COBRA sure helps focus one on the true cost of offering health coverage by employers. It's damned expensive.
By the way, Tom Price's reform proposal, the Empowering Patients First Act, would place a $8,000 cap on an employer's ability to deduct the cost of heath insurance provided to single employees, and $20,000 to employees with families. The idea is to discourage gold-plated health coverage.
People need more choices about how much of their health care costs they want to finance by means of insurance. How many folks here would prefer the choice of a reasonable policy that pays for annual checkups and vaccines, and nothing else until your annual health care spend exceeds, say, $5,000?
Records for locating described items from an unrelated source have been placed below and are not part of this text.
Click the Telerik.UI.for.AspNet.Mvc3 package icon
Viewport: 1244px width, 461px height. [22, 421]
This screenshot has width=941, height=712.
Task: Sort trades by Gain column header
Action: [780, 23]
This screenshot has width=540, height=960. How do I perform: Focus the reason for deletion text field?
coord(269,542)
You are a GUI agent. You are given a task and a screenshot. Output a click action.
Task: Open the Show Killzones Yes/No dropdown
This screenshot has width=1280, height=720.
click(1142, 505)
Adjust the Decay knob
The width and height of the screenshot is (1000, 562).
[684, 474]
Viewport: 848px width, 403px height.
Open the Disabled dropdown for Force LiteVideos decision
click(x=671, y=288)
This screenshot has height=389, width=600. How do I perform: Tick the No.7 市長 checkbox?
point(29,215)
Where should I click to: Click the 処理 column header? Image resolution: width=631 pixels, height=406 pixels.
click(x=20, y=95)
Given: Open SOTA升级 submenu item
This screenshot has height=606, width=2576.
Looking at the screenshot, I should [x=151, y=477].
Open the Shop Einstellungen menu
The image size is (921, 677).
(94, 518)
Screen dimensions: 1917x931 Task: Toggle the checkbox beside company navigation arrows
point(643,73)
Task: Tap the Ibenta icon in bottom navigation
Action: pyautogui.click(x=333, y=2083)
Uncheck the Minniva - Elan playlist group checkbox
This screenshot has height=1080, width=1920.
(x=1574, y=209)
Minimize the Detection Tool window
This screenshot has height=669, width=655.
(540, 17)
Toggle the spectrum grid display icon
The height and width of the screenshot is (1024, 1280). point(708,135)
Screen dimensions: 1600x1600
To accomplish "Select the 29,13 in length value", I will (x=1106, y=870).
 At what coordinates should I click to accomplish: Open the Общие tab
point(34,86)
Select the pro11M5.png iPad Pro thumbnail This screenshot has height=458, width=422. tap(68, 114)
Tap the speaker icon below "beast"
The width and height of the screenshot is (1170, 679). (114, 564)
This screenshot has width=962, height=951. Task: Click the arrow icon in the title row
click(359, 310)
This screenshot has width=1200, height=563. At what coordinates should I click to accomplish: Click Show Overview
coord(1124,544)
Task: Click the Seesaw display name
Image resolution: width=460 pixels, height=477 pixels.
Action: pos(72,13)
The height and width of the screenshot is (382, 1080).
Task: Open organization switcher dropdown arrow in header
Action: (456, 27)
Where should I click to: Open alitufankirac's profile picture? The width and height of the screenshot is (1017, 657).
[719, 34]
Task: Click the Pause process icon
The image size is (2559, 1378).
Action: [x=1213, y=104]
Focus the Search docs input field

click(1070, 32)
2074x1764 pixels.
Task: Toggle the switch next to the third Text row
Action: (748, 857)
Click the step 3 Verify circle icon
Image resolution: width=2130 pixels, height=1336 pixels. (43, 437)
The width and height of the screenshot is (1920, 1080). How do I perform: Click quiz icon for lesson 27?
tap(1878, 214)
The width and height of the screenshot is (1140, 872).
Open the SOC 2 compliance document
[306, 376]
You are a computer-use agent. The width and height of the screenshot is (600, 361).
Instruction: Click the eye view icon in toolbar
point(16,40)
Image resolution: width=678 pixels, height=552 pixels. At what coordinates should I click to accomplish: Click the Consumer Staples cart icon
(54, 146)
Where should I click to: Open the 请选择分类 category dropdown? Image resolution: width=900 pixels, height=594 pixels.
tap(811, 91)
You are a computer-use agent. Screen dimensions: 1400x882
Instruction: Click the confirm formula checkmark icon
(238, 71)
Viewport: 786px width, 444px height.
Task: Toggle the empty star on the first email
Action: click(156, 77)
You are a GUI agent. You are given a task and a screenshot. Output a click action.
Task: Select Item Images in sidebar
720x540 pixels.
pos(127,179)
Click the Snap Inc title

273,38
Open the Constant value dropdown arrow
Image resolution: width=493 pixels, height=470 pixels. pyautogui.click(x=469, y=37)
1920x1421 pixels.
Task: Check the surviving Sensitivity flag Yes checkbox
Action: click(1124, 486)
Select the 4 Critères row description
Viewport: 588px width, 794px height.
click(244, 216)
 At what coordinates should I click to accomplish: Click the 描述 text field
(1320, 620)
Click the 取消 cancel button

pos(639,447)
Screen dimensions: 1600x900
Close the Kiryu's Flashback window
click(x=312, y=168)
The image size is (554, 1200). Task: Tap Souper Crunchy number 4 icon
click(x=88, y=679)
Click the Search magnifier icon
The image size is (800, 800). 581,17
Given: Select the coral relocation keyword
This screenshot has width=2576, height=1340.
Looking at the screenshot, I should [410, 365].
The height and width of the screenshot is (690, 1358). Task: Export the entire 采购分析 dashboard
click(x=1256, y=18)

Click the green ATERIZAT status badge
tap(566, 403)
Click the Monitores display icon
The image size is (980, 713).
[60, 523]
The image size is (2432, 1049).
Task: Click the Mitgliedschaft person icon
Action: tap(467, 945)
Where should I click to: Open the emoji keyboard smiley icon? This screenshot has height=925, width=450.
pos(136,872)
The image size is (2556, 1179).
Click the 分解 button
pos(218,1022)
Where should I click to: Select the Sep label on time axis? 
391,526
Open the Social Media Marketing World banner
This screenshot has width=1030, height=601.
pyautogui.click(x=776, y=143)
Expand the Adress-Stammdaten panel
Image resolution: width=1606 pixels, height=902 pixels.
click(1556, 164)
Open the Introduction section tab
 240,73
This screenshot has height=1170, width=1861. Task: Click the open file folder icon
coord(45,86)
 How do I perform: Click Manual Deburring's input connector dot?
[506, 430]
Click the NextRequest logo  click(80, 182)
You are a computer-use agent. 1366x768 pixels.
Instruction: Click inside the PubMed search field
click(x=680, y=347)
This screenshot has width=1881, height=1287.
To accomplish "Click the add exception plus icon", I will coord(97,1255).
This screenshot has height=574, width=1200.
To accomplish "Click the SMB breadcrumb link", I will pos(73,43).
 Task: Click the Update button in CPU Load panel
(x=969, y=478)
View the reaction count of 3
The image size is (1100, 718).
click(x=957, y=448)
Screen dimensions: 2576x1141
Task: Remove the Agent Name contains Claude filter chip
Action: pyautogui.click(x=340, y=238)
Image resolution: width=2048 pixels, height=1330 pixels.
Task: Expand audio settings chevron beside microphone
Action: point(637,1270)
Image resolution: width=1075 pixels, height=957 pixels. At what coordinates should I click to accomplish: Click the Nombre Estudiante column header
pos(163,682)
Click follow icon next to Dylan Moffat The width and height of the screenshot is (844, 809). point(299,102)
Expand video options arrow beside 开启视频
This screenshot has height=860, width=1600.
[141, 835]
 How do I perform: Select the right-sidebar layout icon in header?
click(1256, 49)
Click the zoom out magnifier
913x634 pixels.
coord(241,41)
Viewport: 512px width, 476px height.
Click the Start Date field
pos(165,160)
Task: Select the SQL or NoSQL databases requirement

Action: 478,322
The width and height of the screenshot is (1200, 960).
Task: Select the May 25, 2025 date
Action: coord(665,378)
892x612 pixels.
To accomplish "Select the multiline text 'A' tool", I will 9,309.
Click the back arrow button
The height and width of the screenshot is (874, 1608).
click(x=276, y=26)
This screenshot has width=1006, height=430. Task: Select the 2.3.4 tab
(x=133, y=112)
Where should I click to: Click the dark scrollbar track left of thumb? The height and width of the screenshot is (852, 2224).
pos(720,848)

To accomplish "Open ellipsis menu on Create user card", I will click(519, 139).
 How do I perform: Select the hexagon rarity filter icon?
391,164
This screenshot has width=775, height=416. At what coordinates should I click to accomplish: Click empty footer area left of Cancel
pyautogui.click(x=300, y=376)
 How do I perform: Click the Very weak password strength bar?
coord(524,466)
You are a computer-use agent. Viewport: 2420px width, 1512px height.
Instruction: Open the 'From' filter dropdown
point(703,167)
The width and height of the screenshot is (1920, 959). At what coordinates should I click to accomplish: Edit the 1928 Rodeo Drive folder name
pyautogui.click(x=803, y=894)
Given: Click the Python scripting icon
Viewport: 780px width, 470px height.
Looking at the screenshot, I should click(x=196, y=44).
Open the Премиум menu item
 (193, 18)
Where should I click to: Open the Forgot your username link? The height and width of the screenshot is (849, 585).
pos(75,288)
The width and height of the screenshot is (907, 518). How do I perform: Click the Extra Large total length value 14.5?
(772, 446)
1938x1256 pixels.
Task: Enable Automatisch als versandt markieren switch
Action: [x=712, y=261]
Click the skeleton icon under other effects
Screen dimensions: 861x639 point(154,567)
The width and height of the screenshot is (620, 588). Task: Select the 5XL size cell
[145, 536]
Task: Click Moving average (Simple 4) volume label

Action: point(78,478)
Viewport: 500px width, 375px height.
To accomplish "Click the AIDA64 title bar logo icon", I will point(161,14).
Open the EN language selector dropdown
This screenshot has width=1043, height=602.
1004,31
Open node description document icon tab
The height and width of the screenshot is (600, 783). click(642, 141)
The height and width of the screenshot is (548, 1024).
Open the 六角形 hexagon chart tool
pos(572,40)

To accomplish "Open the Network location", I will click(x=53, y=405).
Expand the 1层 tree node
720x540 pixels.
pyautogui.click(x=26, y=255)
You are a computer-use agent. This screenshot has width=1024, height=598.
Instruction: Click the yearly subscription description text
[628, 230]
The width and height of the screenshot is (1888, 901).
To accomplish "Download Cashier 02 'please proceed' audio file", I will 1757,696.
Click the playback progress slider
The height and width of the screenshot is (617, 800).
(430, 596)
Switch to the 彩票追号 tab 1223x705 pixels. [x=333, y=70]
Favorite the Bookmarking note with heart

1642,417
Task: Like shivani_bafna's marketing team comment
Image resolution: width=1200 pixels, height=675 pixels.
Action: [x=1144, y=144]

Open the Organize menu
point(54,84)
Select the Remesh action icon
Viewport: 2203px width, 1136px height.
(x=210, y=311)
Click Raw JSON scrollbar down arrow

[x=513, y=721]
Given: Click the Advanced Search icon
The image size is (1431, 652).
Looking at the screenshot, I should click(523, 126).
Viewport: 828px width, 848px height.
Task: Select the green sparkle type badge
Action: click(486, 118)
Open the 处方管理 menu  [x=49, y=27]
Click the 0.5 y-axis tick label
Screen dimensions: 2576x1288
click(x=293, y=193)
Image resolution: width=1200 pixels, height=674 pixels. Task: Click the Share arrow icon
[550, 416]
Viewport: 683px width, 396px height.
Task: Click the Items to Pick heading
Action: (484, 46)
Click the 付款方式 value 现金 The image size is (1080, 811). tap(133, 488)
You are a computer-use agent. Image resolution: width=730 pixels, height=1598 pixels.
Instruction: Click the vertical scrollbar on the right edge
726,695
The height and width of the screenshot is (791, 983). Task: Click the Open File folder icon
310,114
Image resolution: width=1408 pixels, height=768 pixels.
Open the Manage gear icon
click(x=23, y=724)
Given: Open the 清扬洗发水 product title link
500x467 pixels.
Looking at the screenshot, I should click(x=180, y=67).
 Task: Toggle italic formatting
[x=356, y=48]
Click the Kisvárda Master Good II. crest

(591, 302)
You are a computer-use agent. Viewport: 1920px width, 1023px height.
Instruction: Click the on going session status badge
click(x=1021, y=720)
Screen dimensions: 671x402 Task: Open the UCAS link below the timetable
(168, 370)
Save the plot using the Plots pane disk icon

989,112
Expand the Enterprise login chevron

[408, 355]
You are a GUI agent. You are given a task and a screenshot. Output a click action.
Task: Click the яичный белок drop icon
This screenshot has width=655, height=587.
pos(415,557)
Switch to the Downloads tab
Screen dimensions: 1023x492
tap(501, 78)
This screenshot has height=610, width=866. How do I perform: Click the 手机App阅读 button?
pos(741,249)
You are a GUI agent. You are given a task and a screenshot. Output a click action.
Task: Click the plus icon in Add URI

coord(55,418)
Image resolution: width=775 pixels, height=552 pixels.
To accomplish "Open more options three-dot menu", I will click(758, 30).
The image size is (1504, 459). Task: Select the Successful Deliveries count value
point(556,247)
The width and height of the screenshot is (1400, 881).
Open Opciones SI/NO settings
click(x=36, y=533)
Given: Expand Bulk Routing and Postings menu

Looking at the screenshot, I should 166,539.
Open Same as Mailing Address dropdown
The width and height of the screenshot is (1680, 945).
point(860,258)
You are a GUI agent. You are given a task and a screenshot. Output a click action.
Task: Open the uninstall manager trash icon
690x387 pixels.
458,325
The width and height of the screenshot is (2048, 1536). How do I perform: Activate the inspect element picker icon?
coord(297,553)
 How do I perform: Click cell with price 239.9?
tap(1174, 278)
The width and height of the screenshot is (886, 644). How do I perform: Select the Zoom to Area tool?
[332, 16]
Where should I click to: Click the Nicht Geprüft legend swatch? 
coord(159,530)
I had a 5K deductible per event, 80/20 after that to ten grand, and they took over from there. No vision, no dental, but have an account I pay for all that from in pre-tax dollars, up to 7550 a year. So, that went to the small stuff, and held enough for deductible, co-pay, etc. It all worked fine for me, until my provider simply quit. No more health insurance.
Mrs. Joe and I had done the math on what we used annually in actual medical care, even with whatever the insurance had paid, and the actual costs were a fraction of the cost of insurance. At that point, it made more sense to cover the big stuff and pay the little bills out of pocket, and economically, we came out well ahead for years. Now, we'll get fined for breathing.